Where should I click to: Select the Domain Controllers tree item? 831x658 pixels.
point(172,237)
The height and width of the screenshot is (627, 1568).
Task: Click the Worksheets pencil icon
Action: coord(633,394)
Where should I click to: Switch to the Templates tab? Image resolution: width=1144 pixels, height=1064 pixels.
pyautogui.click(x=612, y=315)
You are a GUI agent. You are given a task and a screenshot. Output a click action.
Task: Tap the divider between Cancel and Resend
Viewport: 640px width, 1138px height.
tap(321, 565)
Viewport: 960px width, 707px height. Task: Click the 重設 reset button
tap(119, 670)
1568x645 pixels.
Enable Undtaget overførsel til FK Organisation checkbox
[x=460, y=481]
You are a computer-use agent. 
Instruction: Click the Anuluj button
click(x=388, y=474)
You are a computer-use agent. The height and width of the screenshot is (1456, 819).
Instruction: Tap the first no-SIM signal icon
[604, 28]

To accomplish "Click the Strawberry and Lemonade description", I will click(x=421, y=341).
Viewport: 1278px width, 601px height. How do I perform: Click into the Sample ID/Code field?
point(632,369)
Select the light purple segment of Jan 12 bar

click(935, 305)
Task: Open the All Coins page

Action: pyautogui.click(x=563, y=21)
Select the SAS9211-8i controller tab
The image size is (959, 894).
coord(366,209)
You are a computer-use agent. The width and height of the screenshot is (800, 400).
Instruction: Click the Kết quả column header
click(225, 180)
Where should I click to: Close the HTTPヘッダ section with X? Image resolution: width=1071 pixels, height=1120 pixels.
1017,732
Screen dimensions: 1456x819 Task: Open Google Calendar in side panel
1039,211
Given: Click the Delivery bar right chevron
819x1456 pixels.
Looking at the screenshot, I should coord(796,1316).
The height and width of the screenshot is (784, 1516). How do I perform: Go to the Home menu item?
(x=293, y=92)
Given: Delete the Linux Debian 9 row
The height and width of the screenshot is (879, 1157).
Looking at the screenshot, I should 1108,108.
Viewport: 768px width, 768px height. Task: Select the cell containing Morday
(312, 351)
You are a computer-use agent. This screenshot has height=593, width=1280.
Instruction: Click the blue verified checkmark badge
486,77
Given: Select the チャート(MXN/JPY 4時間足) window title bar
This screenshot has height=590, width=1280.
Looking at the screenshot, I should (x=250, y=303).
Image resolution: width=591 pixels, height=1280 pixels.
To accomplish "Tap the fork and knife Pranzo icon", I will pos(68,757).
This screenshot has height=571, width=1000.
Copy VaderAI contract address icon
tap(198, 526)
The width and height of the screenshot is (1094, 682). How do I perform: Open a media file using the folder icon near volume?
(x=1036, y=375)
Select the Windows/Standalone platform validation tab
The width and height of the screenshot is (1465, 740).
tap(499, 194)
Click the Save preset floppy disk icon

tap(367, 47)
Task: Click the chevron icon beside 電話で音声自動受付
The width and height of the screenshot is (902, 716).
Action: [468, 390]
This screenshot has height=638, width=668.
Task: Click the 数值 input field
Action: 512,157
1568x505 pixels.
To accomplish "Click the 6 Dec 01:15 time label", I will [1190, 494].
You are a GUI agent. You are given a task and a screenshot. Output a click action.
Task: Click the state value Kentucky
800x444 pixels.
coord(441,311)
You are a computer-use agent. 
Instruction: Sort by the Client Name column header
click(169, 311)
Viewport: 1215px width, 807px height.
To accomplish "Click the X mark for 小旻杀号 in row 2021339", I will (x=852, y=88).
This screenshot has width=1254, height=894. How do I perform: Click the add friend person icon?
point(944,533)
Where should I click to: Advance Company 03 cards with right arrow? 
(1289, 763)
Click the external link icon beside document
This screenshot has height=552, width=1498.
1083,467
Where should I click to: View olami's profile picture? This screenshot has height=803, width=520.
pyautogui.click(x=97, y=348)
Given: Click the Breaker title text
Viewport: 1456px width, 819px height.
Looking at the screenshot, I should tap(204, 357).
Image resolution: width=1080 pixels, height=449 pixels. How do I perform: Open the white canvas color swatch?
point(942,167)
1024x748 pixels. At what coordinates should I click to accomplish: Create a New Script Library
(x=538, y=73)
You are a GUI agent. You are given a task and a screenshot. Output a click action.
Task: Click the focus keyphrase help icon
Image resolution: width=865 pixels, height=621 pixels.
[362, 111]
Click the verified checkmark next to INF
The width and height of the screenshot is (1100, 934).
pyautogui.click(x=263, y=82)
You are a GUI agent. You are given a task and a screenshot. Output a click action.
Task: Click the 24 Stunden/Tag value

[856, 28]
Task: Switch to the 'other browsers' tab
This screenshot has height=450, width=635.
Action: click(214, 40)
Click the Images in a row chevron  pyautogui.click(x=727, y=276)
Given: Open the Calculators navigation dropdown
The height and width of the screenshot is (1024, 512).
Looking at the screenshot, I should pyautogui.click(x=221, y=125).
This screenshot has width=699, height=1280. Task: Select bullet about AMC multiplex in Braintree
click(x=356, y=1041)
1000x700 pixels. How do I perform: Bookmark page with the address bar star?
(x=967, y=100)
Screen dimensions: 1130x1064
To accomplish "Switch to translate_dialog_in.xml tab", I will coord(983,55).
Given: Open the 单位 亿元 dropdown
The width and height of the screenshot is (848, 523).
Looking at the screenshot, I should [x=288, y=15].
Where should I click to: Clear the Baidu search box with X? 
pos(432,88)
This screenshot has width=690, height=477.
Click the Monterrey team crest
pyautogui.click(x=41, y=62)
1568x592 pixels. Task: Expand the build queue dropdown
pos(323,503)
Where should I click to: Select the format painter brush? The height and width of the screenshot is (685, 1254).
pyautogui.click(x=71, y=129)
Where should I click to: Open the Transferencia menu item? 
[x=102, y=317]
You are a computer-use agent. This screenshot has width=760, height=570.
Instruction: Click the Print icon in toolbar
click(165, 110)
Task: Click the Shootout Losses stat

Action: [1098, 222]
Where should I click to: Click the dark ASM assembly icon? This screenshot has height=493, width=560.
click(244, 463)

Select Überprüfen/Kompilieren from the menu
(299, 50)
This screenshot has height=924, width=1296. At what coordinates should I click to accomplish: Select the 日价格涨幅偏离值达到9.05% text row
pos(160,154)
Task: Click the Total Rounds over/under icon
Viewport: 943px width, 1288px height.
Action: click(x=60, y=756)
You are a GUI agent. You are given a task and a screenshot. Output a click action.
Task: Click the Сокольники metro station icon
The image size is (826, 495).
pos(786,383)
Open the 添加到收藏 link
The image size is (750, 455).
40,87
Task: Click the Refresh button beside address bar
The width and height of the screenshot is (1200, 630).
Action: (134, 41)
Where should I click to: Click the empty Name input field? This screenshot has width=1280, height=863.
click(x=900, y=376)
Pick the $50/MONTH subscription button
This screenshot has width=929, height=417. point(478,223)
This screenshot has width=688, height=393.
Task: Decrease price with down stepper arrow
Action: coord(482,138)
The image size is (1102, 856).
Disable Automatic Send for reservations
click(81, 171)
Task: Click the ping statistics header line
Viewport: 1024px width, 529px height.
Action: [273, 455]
- - - -
**YOUR OBJECTIVE**
Only those lines of the entries above that run from the line containing "Task: Open the All Coins page" to the line containing "Viewport: 1215px width, 807px height.", both included, should be transcribed exactly.

**EXERCISE ANSWER**
Task: Open the All Coins page

Action: pyautogui.click(x=563, y=21)
Select the SAS9211-8i controller tab
The image size is (959, 894).
coord(366,209)
You are a computer-use agent. The width and height of the screenshot is (800, 400).
Instruction: Click the Kết quả column header
click(225, 180)
Where should I click to: Close the HTTPヘッダ section with X? Image resolution: width=1071 pixels, height=1120 pixels.
1017,732
Screen dimensions: 1456x819 Task: Open Google Calendar in side panel
1039,211
Given: Click the Delivery bar right chevron
819x1456 pixels.
Looking at the screenshot, I should coord(796,1316).
The height and width of the screenshot is (784, 1516). How do I perform: Go to the Home menu item?
(x=293, y=92)
Given: Delete the Linux Debian 9 row
The height and width of the screenshot is (879, 1157).
Looking at the screenshot, I should 1108,108.
Viewport: 768px width, 768px height. Task: Select the cell containing Morday
(312, 351)
You are a computer-use agent. This screenshot has height=593, width=1280.
Instruction: Click the blue verified checkmark badge
486,77
Given: Select the チャート(MXN/JPY 4時間足) window title bar
This screenshot has height=590, width=1280.
Looking at the screenshot, I should (x=250, y=303).
Image resolution: width=591 pixels, height=1280 pixels.
To accomplish "Tap the fork and knife Pranzo icon", I will pos(68,757).
This screenshot has height=571, width=1000.
Copy VaderAI contract address icon
tap(198, 526)
The width and height of the screenshot is (1094, 682). How do I perform: Open a media file using the folder icon near volume?
(x=1036, y=375)
Select the Windows/Standalone platform validation tab
The width and height of the screenshot is (1465, 740).
tap(499, 194)
Click the Save preset floppy disk icon

tap(367, 47)
Task: Click the chevron icon beside 電話で音声自動受付
The width and height of the screenshot is (902, 716).
Action: [468, 390]
This screenshot has height=638, width=668.
Task: Click the 数值 input field
Action: 512,157
1568x505 pixels.
To accomplish "Click the 6 Dec 01:15 time label", I will [1190, 494].
You are a GUI agent. You are given a task and a screenshot. Output a click action.
Task: Click the state value Kentucky
800x444 pixels.
coord(441,311)
You are a computer-use agent. 
Instruction: Sort by the Client Name column header
click(169, 311)
Viewport: 1215px width, 807px height.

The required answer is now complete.